Algebra is the study of the possible structures of mathematical systems. Particular systems are given names, such as a group and a field. Fields are among the most familiar mathematical structures. The rational, real and complex numbers are all examples of fields. To the computer scientist: think objects - data elements and methods that can be called upon the data elements.
The data elements of fields are called the numbers. The methods (called operations) are addition, subtraction, multiplication and division.
A group is a field without multiplication. If you take a field and forget about multiplication, you have a group with respect to addition. A field, when considering only multiplication, is not a group because zero is without an inverse.
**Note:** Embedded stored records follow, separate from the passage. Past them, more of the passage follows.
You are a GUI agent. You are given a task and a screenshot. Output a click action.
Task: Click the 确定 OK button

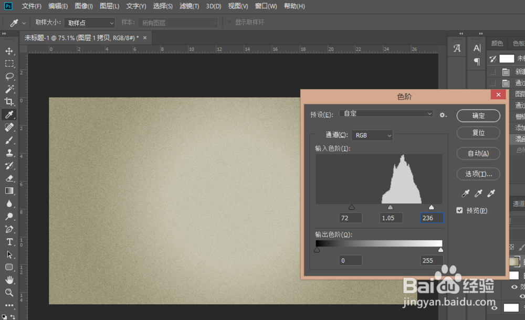[478, 115]
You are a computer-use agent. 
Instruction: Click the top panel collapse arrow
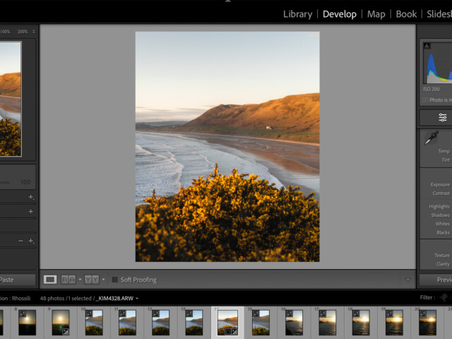click(x=227, y=1)
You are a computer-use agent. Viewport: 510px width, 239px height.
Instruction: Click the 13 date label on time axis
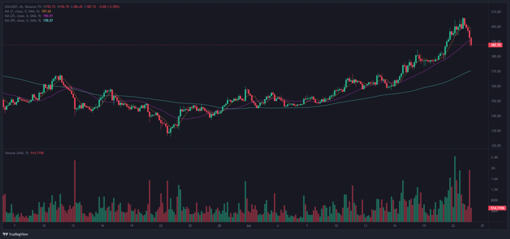pyautogui.click(x=73, y=226)
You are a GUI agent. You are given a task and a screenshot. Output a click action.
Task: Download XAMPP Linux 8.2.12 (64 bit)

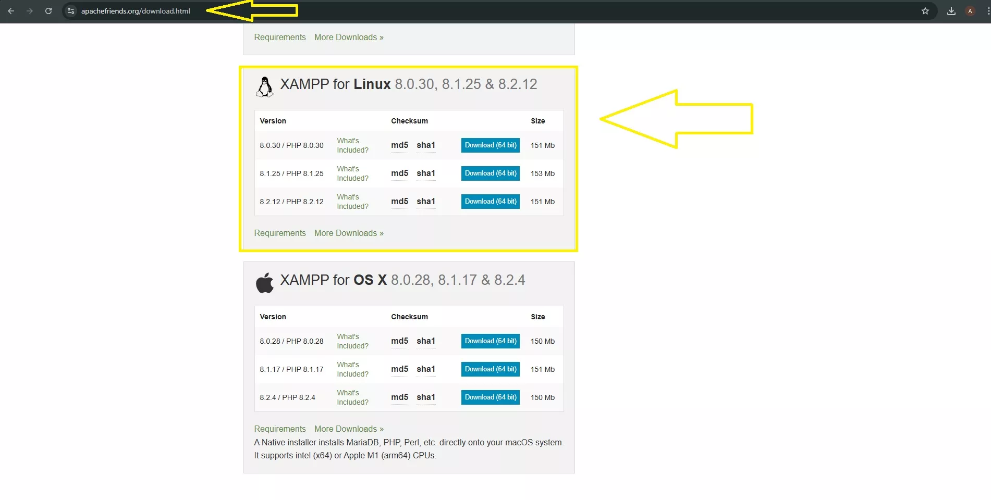tap(490, 202)
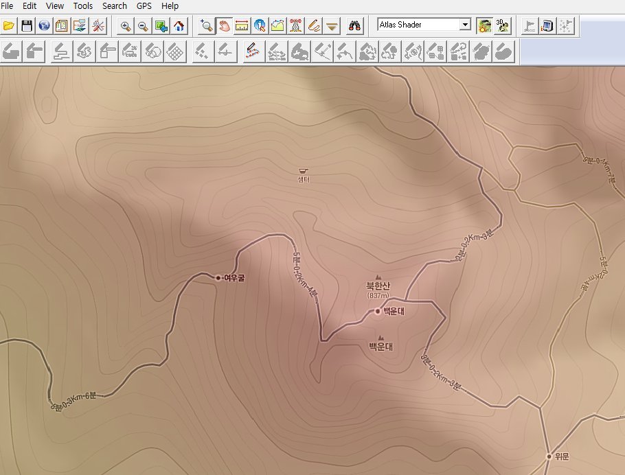The width and height of the screenshot is (625, 475).
Task: Open the GPS menu
Action: pos(144,5)
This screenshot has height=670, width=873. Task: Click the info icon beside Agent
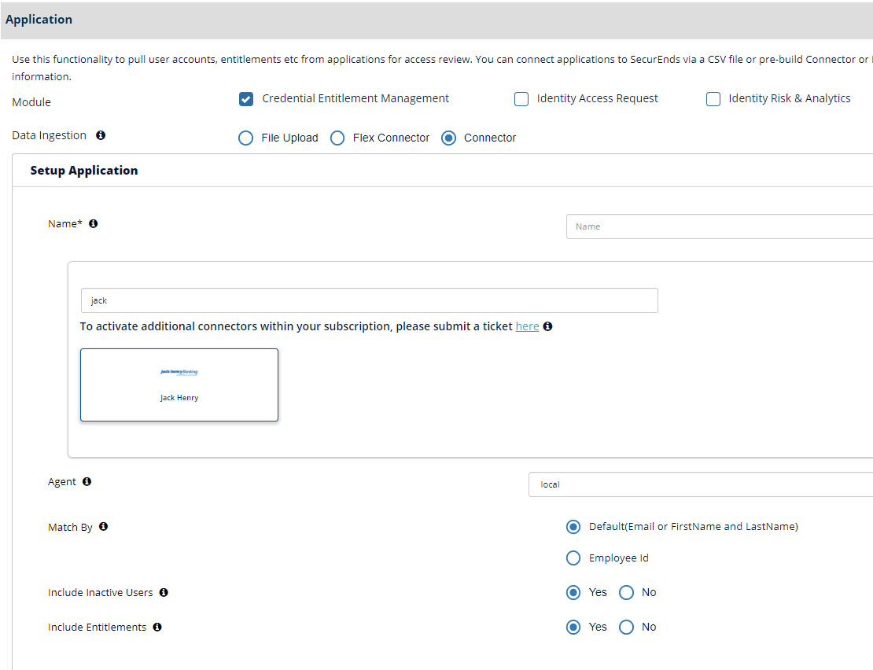pos(87,481)
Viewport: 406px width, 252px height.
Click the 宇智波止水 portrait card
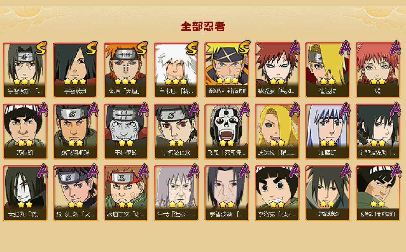click(x=176, y=132)
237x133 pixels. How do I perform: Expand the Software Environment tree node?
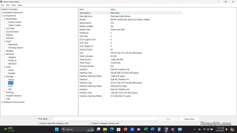(2, 102)
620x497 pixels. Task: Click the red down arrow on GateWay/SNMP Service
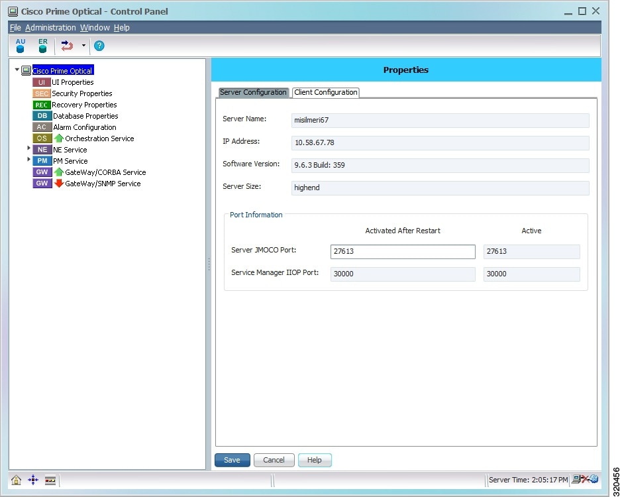coord(59,184)
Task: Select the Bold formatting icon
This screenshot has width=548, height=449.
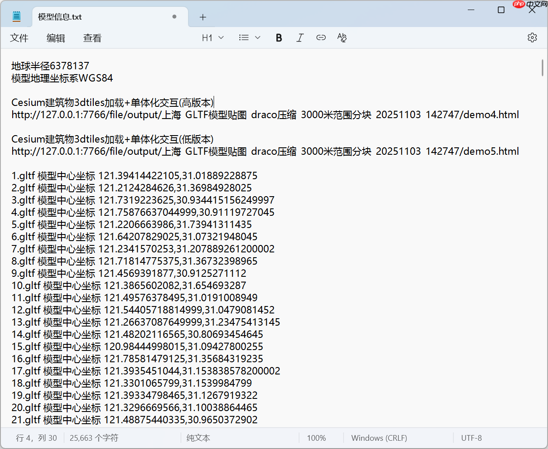Action: pos(279,37)
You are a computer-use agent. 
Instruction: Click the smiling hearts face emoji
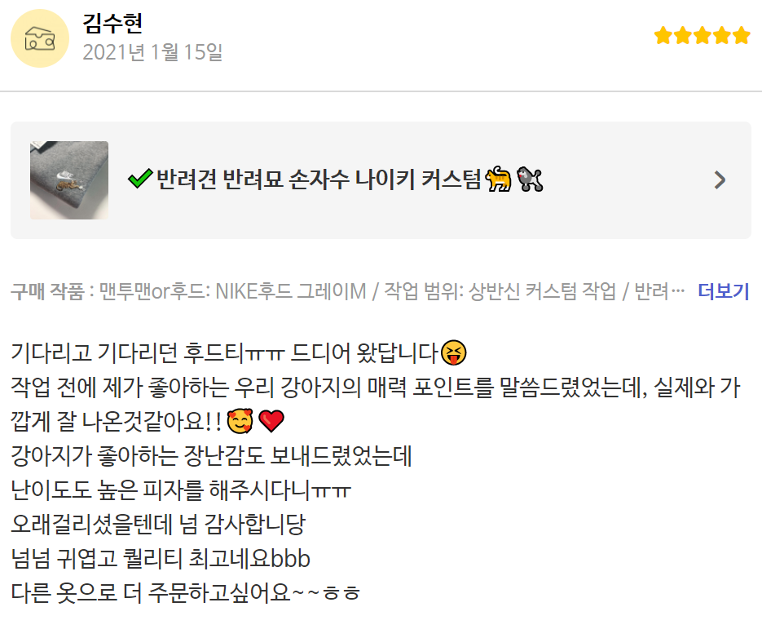[240, 421]
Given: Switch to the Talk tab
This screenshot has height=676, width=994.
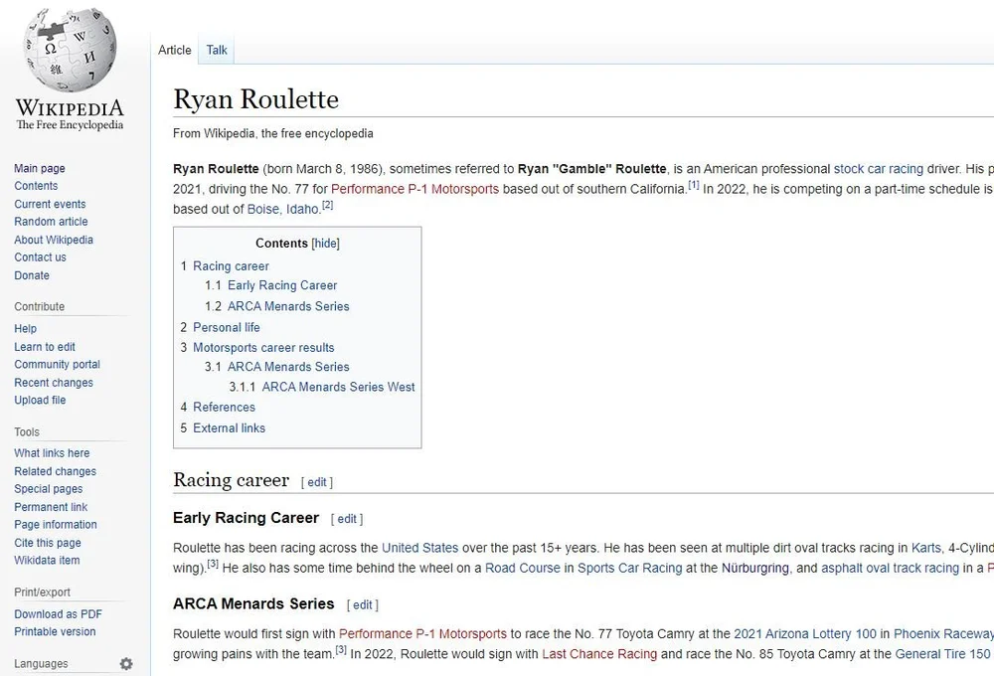Looking at the screenshot, I should 216,49.

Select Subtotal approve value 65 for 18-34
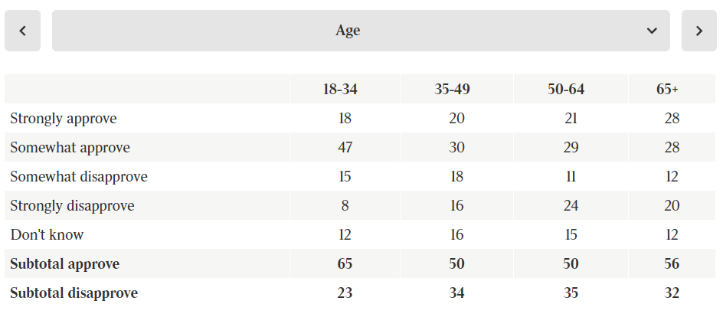pyautogui.click(x=345, y=264)
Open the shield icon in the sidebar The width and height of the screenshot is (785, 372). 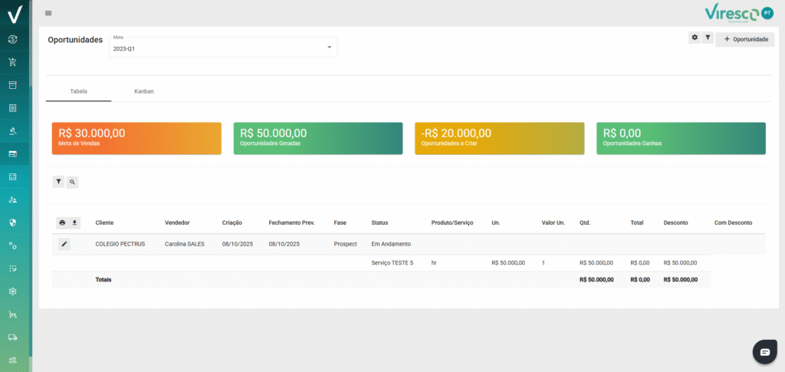click(13, 222)
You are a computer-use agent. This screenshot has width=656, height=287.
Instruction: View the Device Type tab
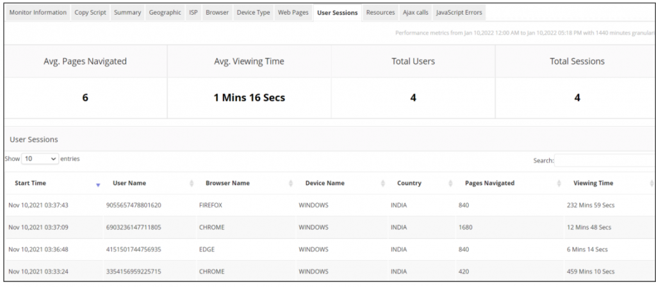click(x=253, y=13)
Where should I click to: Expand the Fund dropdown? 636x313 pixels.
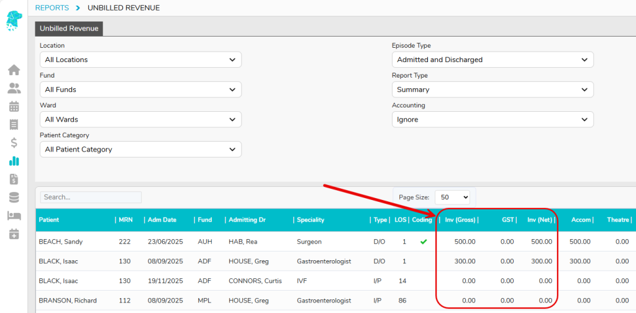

However, we often look at the field with zero removed, the group of invertible elements in the field. Other examples of groups are the integers, negatives included, with the operation of addition; the positive rationals (zero excluded) with the operation of multiplication.
So far all our examples have an infinite number of elements. There are groups and fields with finite number of elements. If p is a prime, the integers mod p are a field.
Exercise: Take a prime of your choice and work out the table of addition and multiplication for the integers mod p. Find the additive and multiplicative inverses for each number. Solve some linear equations, given a, b and y, find an x satisfying ax + b = y.
Besides the integers mod p, there are the Galois Fields, GF(q), which have q elements, where q is a pure power of a prime p, q=p^i for some integer i one or greater. If 1 is added to itself repeatedly in GF(q), the sequence of numbers will be:
1, 2, 3, 4, ..., p-1, 0Because of this twisting back to 0 after p steps, GF(q) is said to have characteristic p. Infinite fields, where the sequence never ends:
1, 2, 3, 4, ....are said to have characteristic zero. Examples of fields of characteristic zero are the fields of real or complex numbers.
Removing zero from GF(q) gives a group of q-1 elements with respect to the multiplication operation. Importantly, these groups are cyclic. That is, there are elements of GF(q), called generators, whose successive powers cycle through all elements of the group.
Exercise: Take the example of GF(p), that is, the integers mod p, for several different choices of the prime p. For each invertible element x of GF(p), notation GF(p)*, form the so called orbit of the element:
< x > = { x, x^2, x^3, ... , 1 }
(Note: the invertible elements of GF(p) are 1, ..., p-1.)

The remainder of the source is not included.